The third round of IU Master of Fine Arts semester thesis shows premieres today at the Grunwald Gallery. Megan Abajian, PR liaison for Grunwald, said that without these restrictions, live animals would be shown.

“The show is an opportunity to showcase the development and the resolve of a lot of the issues students have been working with their work,” Abajian said. “They have been experimenting with different processes, mediums, critical thinking — it’s just a culmination of their research since they have been here.”

Abajian said this round of thesis projects mixes mediums, a technique she said she appreciates because she works primarily with collages.

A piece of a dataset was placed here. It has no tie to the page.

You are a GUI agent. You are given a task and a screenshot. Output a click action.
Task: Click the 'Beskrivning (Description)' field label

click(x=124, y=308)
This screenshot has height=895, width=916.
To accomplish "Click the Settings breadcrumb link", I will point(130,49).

Abajian said she believes interdisciplinary work appeals to more modern audiences due to the influence of information on the contemporary attention span.

“There’s traditional painters who believe painting should be painting should be painting,” Abajian said. “And we’re also dealing with painting in a contemporary context that questions, ‘How do we maintain people’s attention for longer than an MTV soundbite?’”

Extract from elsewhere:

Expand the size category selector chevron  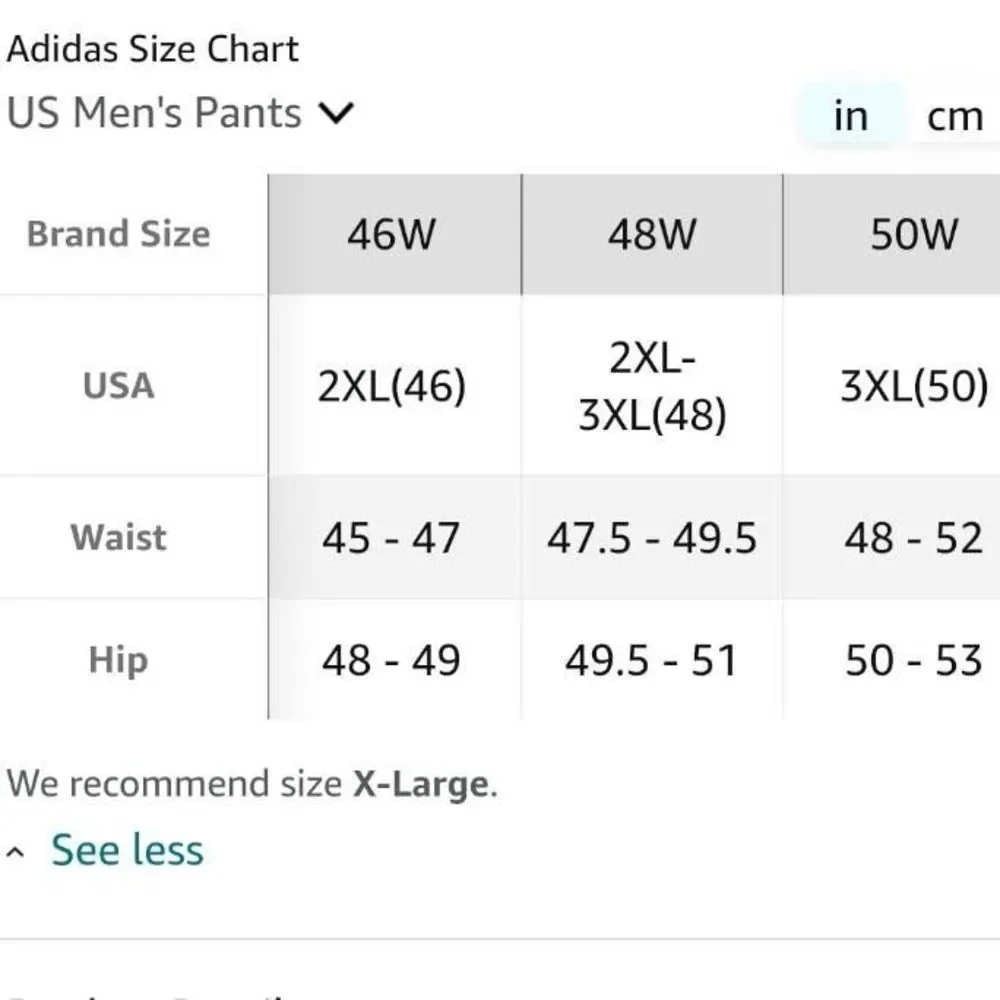tap(337, 113)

Abajian said she is partial to the work by Shane Rodems, a painting that features high-chroma colors and is “very interactive.”

Sculptor Terrence Heldreth’s work is also featured. 

“It’s just a great way to wrap up the MFA process here — show with some of your peers in a really professional setting,” Heldreth said.

Heldreth is a sculptor whose work exercises “a different way to communicate.” He shows a variety of pieces primarily made of wood, dirt and water that are made to represent his West Virginian family history.

But Heldreth’s art is not limited solely to his history. The collection presents “generational family history, what’s important to remember, what we remember that’s irrelevant, why we leave things, that sort of thing.”

Heldreth described the structures as looking like church furniture. His ancestry beckons to Baptist Christianity, although Heldreth is not personally religious.

This disjunct reflects Heldreth’s art well, as his work emphasizes the way that perspective changes throughout time.

Seven artists have work displayed for the gallery’s thesis show. Their mixed medium works will be shown until May 5.